▶ **DIRECTIONS FOR THIS TASK**
In the data below, reproduce the lines from the one containing "Task: Select the" through the one containing "Action: [x=564, y=48]", inclusive, substituting "green" for "purple" and leaving everything else unchanged. Omit the pictures from your answer.

Stored records:
>>

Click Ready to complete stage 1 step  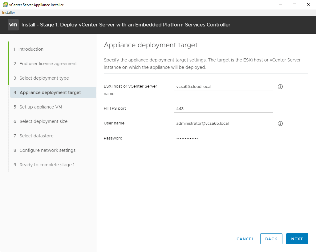pyautogui.click(x=47, y=165)
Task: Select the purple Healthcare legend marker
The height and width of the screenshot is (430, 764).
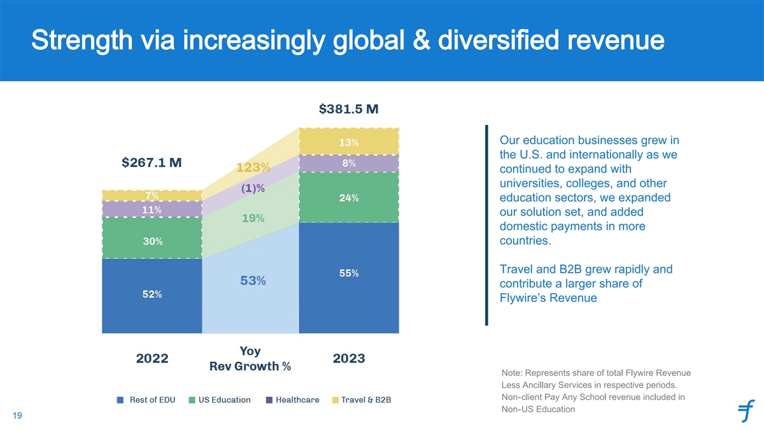Action: pyautogui.click(x=269, y=400)
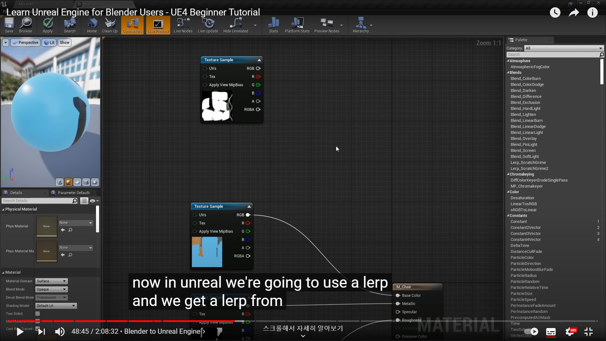This screenshot has height=341, width=606.
Task: Open the palette Category dropdown
Action: [x=564, y=48]
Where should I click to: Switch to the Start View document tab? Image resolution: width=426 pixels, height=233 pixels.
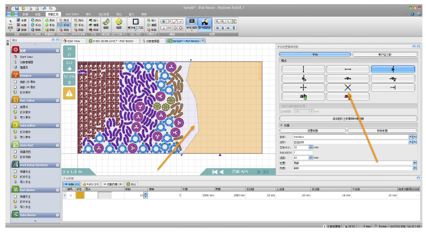click(x=73, y=41)
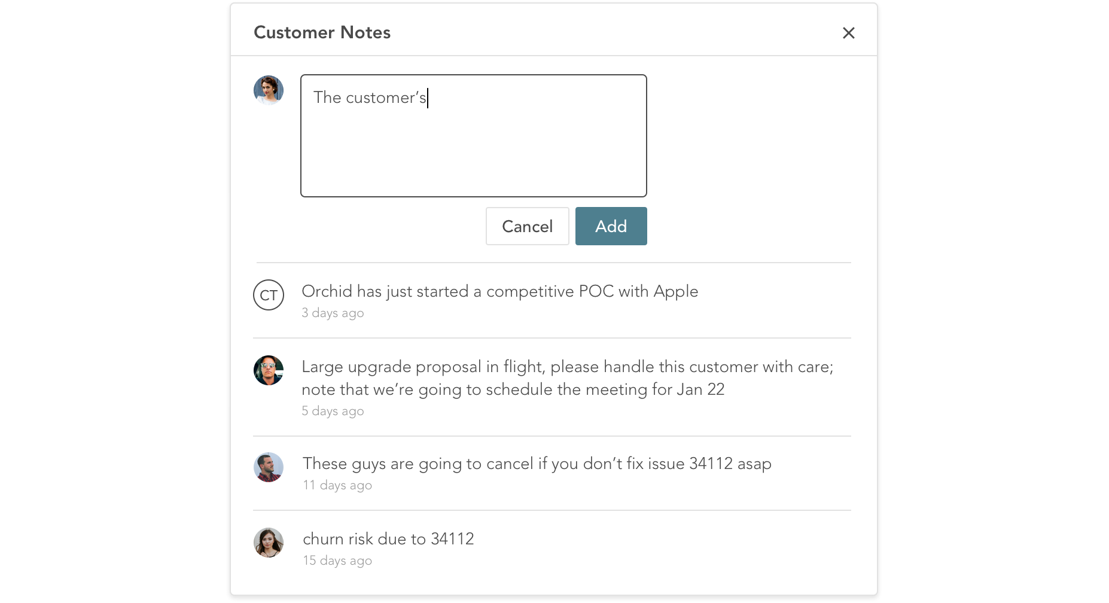
Task: Click the '5 days ago' timestamp
Action: pyautogui.click(x=333, y=411)
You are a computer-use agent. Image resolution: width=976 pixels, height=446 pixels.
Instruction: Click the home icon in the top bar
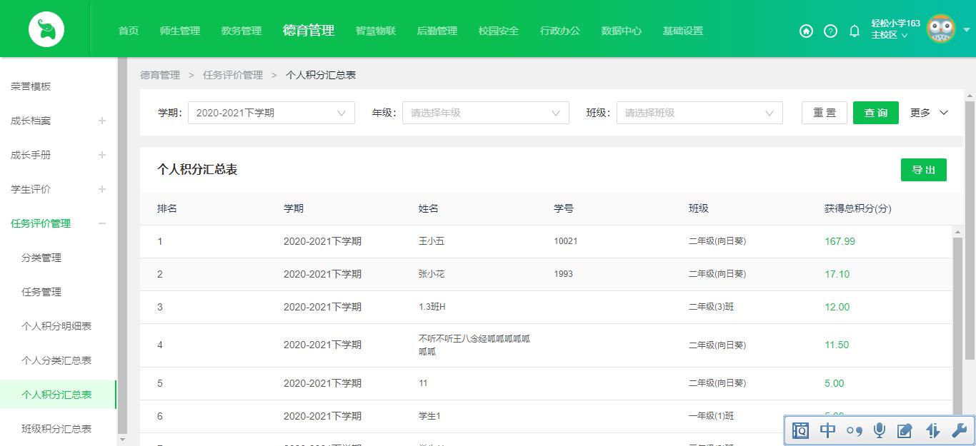tap(806, 31)
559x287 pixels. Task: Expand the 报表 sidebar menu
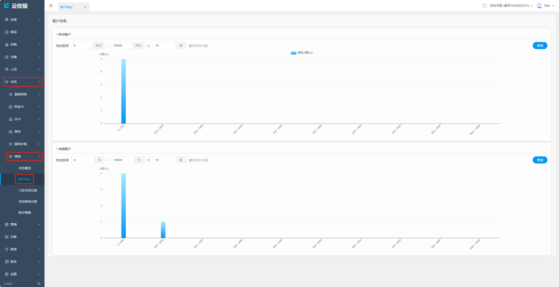click(23, 249)
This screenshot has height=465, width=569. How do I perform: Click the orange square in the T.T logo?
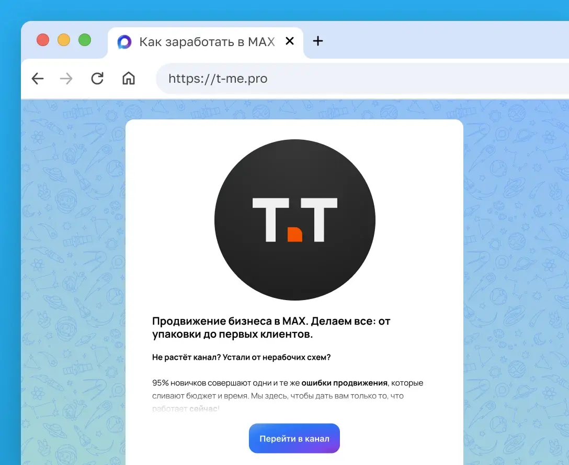pyautogui.click(x=295, y=235)
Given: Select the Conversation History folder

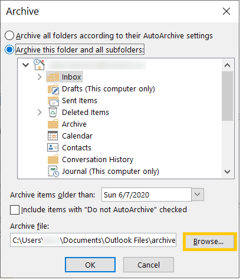Looking at the screenshot, I should tap(97, 160).
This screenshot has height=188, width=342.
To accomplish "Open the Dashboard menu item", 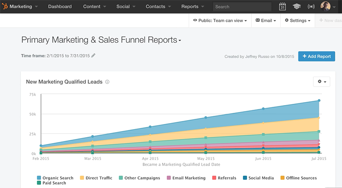I will point(60,7).
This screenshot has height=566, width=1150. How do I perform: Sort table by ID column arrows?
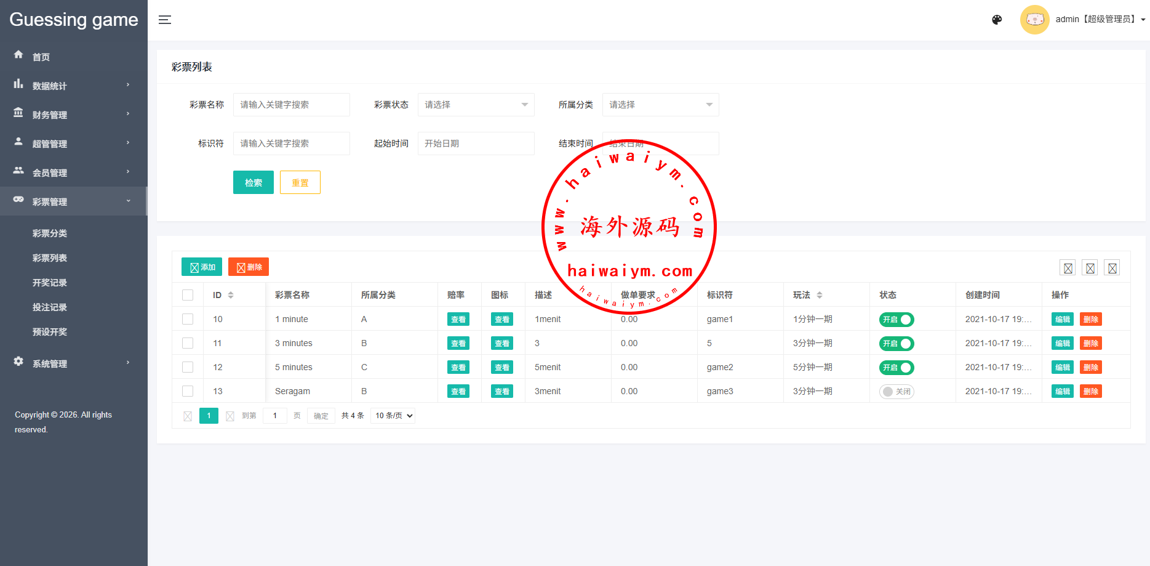[231, 295]
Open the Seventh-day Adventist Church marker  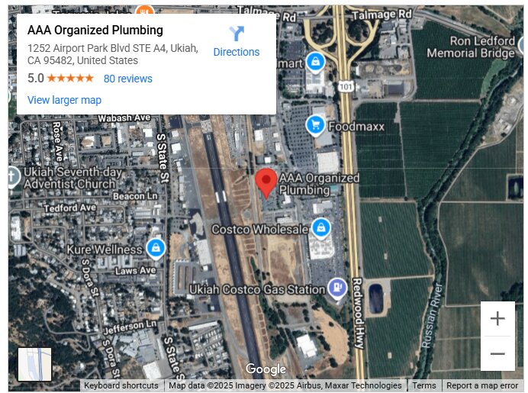[12, 176]
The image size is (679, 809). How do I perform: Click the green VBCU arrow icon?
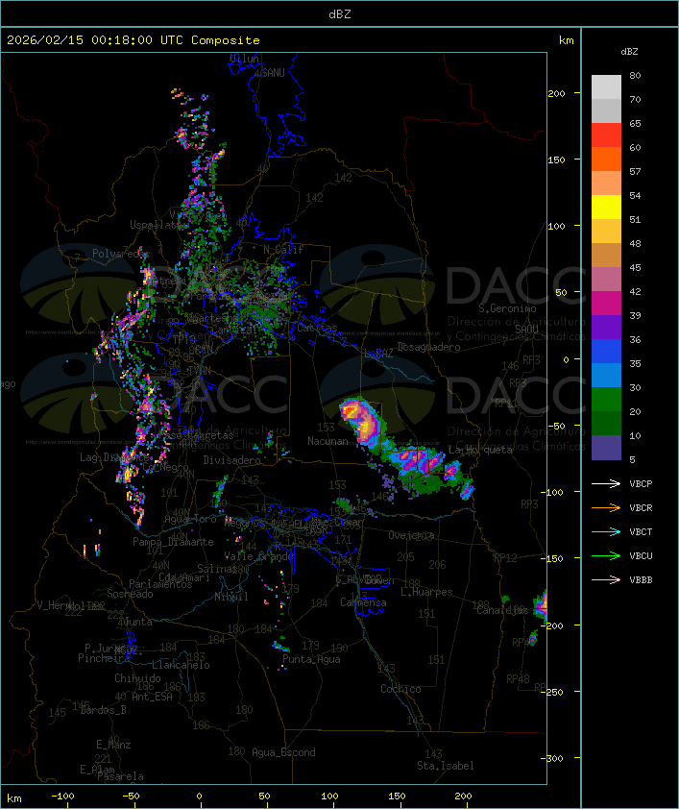coord(606,555)
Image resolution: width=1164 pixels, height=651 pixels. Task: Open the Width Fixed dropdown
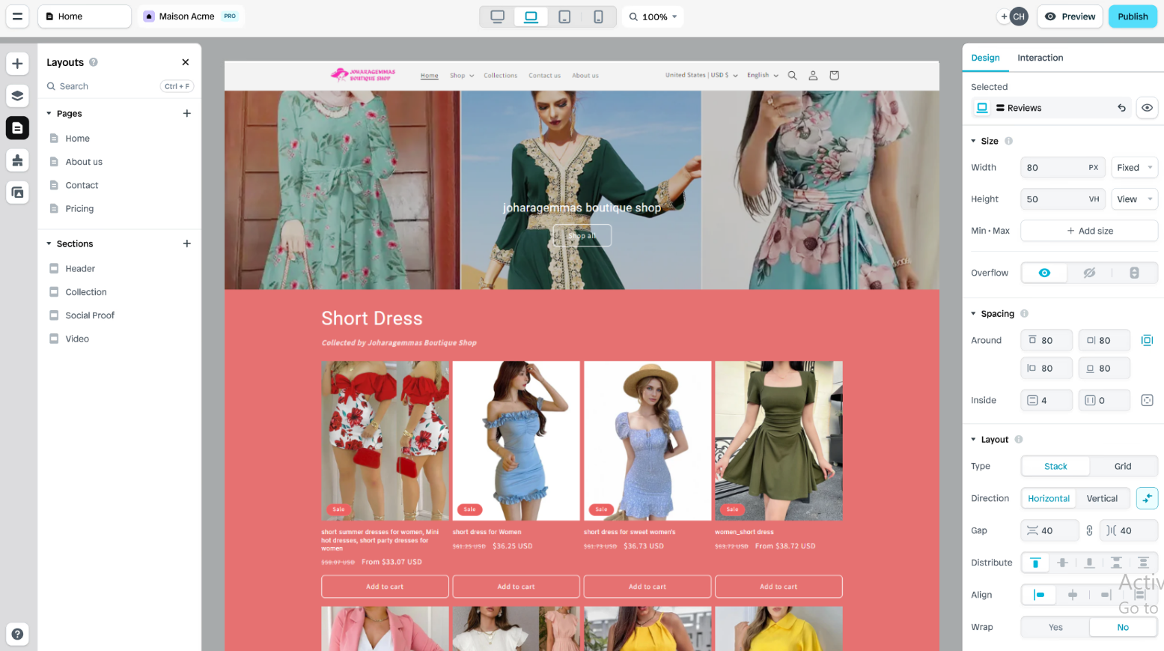coord(1134,168)
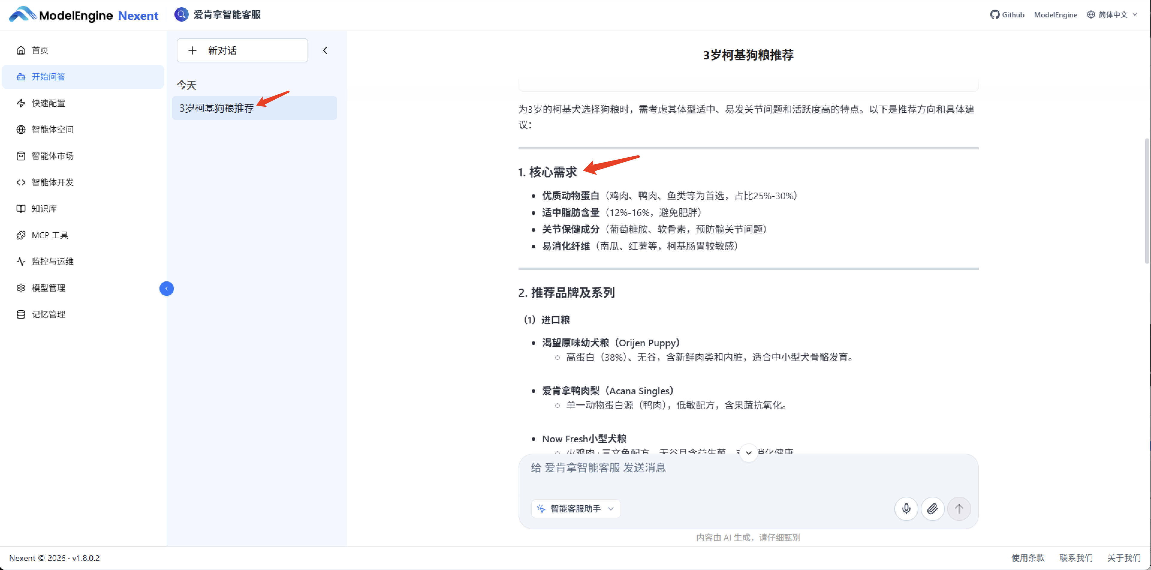This screenshot has height=570, width=1151.
Task: Toggle the sidebar with the blue collapse button
Action: point(166,288)
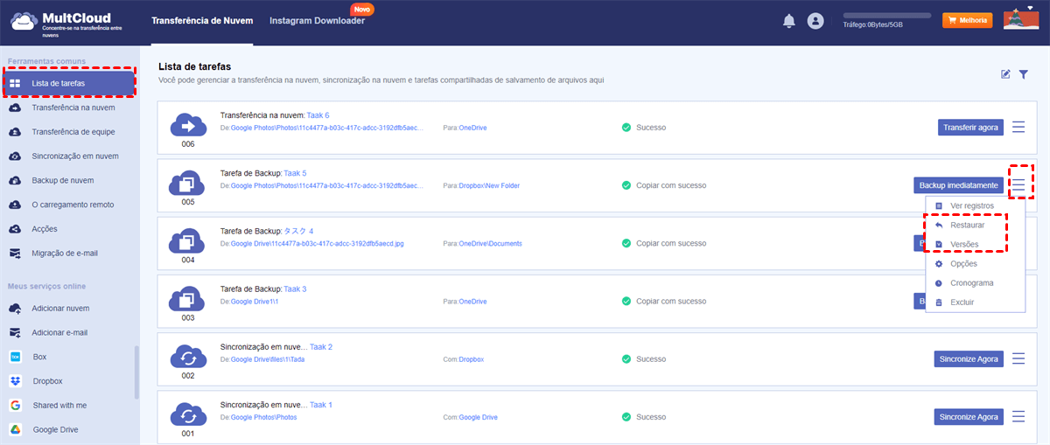Select Versões in the context menu

point(964,244)
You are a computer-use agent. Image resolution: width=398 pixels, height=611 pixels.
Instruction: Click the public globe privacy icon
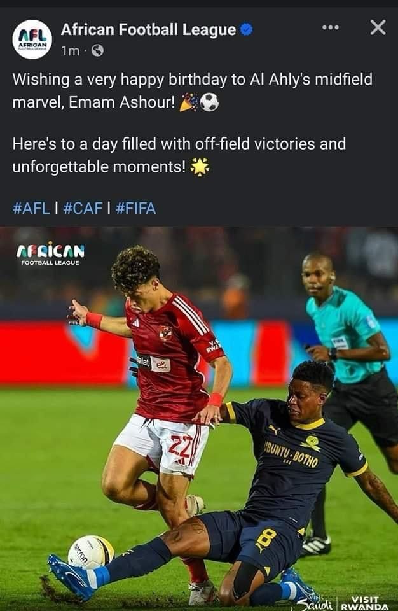pyautogui.click(x=97, y=51)
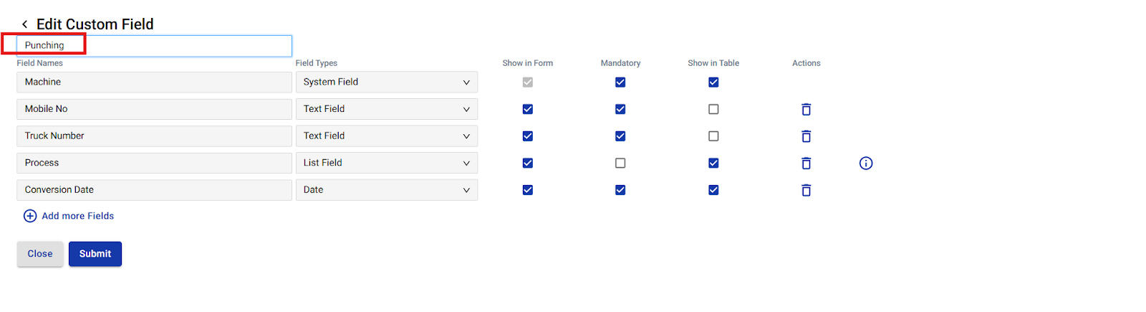Click the plus icon to add fields

(x=30, y=216)
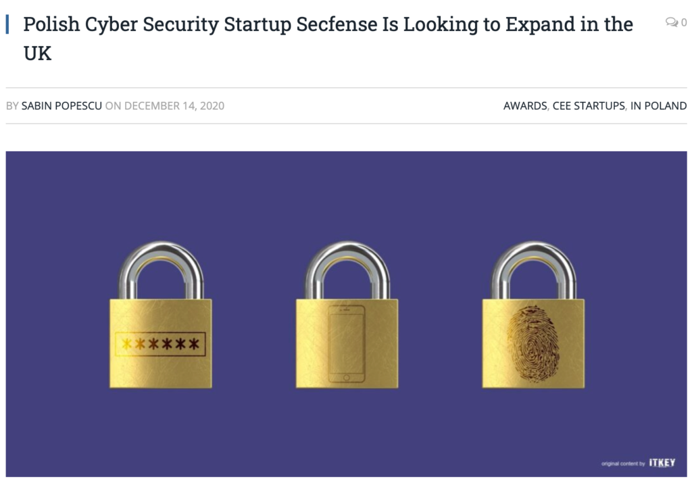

<<

▶ **SOLUTION TO THIS EXERCISE**
Task: Select the green Healthcare legend marker
The height and width of the screenshot is (430, 764).
Action: pyautogui.click(x=269, y=400)
This screenshot has height=341, width=606.
Task: Open the palette Category dropdown
Action: [x=564, y=48]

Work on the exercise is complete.